- GIVEN INSTRUCTION: Count the lines in the material below that contain the word "Viewport" and reply with the number alone.

- STORED ROWS:
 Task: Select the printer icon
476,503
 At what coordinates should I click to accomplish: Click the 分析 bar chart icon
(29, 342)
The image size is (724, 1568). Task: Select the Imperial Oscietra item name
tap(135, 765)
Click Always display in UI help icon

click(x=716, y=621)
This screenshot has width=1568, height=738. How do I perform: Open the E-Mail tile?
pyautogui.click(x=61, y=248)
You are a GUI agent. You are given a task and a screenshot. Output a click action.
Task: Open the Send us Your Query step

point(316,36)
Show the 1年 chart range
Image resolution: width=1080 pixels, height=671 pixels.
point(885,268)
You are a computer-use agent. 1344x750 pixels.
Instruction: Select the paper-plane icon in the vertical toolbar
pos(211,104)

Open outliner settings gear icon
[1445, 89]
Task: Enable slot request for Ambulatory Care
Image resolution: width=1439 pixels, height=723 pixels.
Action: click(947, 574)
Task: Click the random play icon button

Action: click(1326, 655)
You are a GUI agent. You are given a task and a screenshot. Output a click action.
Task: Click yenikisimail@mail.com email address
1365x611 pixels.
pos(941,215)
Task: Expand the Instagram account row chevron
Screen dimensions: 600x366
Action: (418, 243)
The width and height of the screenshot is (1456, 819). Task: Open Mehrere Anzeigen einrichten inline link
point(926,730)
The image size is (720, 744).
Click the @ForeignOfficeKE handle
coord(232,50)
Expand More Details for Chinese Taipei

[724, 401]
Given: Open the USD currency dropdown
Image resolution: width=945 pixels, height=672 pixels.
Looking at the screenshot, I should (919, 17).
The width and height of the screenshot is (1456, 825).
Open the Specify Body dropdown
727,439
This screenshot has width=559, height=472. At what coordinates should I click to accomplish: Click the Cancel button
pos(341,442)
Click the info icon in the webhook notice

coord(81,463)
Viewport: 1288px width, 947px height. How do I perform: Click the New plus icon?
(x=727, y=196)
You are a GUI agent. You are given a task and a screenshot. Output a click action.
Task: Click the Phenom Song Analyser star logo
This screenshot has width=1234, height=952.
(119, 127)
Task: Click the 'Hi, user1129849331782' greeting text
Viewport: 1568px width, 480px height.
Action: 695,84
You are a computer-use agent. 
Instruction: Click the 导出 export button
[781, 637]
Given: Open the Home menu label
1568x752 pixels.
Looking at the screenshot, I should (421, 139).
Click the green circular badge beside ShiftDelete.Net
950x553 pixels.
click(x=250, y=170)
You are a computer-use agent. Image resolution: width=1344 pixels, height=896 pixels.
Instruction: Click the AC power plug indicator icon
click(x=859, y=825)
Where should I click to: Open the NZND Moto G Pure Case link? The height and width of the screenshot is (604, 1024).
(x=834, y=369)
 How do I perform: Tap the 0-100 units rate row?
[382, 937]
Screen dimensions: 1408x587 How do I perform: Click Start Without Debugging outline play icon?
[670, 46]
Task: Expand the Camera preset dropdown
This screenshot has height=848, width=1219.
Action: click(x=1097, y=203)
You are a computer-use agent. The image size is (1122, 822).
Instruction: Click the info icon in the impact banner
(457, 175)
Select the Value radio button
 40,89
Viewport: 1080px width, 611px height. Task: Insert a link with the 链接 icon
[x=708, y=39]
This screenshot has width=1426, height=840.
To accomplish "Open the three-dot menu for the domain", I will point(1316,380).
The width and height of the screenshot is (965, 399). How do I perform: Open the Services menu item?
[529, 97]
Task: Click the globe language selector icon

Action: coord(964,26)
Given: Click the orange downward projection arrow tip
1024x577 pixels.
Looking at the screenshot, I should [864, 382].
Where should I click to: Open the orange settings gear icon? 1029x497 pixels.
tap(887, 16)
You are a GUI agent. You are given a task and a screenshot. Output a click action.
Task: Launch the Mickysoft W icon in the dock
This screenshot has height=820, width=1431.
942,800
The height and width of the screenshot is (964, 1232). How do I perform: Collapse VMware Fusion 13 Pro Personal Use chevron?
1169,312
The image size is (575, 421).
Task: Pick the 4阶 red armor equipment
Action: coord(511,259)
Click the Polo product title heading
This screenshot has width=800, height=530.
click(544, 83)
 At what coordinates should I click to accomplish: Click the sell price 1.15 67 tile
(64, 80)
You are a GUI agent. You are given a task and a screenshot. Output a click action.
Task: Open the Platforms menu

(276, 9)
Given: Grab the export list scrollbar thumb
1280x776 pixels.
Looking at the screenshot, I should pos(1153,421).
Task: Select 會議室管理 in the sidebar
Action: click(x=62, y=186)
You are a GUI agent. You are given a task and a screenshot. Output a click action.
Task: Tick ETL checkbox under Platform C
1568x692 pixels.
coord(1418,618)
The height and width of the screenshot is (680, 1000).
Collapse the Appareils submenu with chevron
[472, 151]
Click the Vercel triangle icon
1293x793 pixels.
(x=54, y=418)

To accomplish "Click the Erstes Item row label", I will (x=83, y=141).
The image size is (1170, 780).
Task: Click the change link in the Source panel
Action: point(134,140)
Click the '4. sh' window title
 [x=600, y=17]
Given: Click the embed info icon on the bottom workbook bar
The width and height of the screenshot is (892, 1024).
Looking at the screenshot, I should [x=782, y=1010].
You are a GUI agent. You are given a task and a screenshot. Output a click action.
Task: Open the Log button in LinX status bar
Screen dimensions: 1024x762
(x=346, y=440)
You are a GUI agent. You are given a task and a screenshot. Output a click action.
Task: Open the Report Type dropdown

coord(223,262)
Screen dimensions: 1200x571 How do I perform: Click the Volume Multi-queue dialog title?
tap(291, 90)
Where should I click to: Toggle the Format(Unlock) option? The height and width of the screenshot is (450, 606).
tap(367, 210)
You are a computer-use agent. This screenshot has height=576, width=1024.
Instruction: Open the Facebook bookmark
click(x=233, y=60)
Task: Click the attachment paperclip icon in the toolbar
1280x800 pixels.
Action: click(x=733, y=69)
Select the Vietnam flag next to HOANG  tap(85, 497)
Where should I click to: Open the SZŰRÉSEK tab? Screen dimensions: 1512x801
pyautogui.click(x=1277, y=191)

- RESPONSE TO THIS EXERCISE: 3